Pourquoi la flambée de l'ADQ retombe-t-elle? On peut accuser l'inconstance de l'opinion, des anecdotes qui desservent le parti, des départs assez négligeables. Il y aurait aussi l'étonnante habileté de M. Charest qui, par son profil fuyant, neutralise les combats.

D'un parti local, l'ADQ promettait de devenir le parti de l'identité québécoise, et de l'affirmation de celle-ci. Hérouxville répondait à une nécessité historique, même si ses initiateurs n'ont pu porter très loin son inspiration. M. Dumont a suivi la comète le temps qu'elle a duré. Il n'a pas réussi à dépasser le stade de l'instinct, et cet instinct même s'est révélé faible et diffus. Le sentiment s'est effrité faute d'une vision claire, de la formulation d'une doctrine nationale et de l'élaboration d'une politique originale.

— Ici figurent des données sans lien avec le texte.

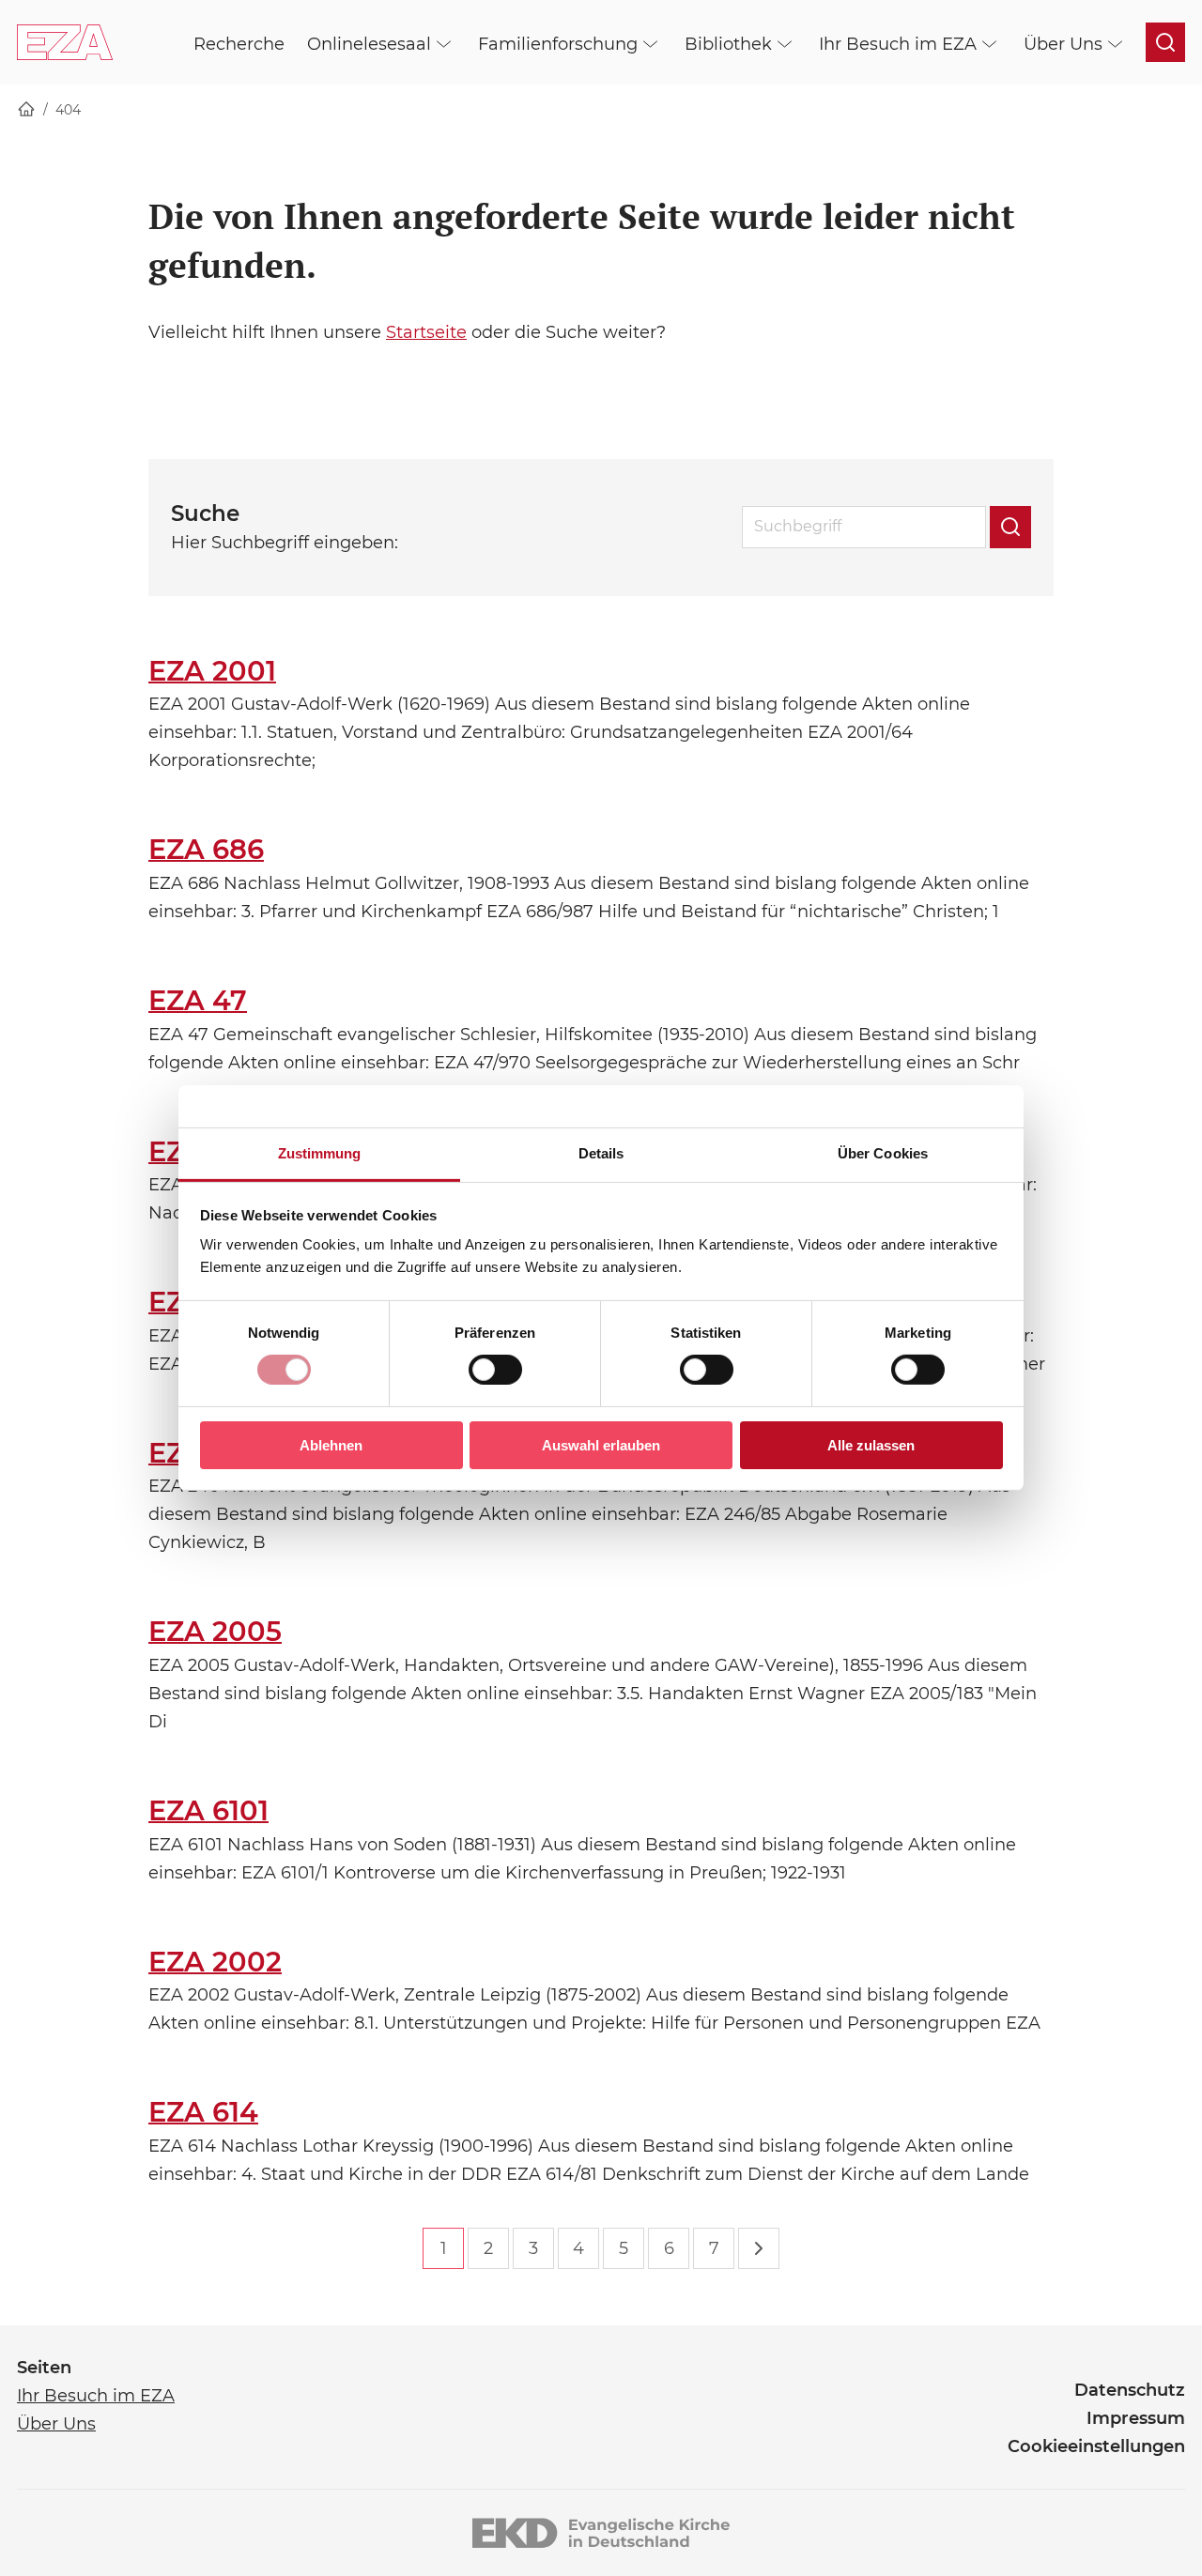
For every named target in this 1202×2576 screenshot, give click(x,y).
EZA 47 (197, 1000)
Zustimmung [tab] (320, 1153)
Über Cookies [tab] (883, 1153)
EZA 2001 (212, 670)
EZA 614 (203, 2111)
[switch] (495, 1370)
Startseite (426, 332)
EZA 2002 (215, 1961)
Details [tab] (601, 1153)
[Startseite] (26, 110)
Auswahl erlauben (601, 1445)
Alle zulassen (871, 1445)
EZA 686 (206, 849)
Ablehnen (331, 1445)
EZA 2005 (215, 1631)
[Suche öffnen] (1165, 42)
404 (68, 109)
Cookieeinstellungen (1096, 2446)
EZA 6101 (208, 1810)
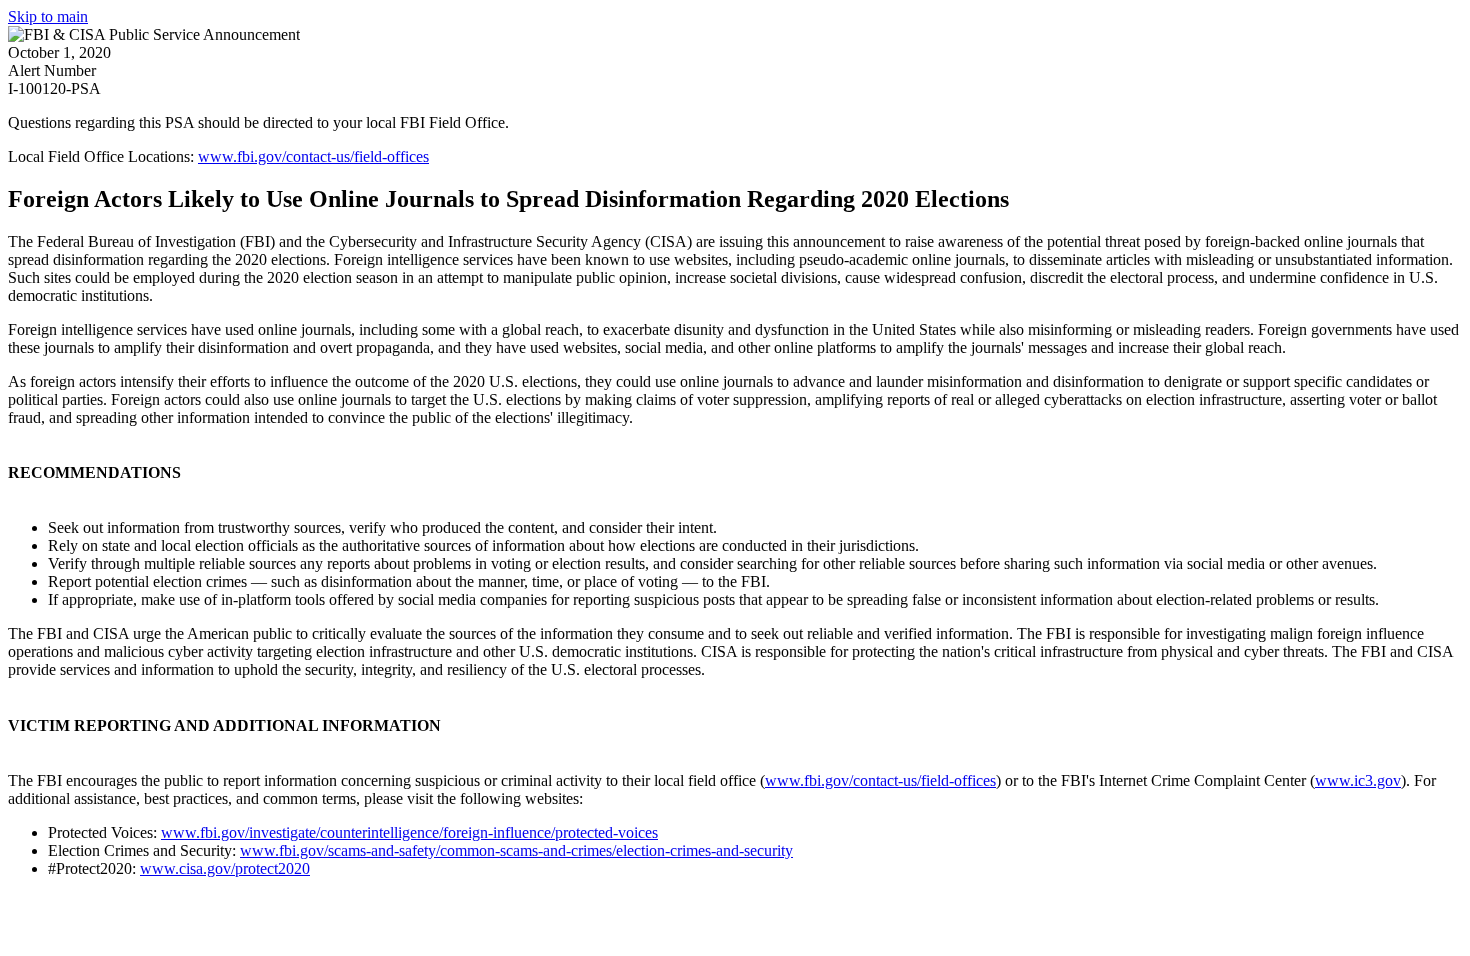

Les événements offraient à l'ADQ la chance inestimable de se hisser au premier plan, de mobiliser le Québec contre le chaos que lui prépare la commission Bouchard-Taylor. L'ADQ aurait eu besoin d'une pensée forte, d'un sentiment national sans faille, d'une grande audace de vues et d'action. Elle s'est montrée faible, indécise, opportuniste. Sa médiocrité l'apparente aux autres partis. Est-il trop tard pour qu'elle revienne à son âme?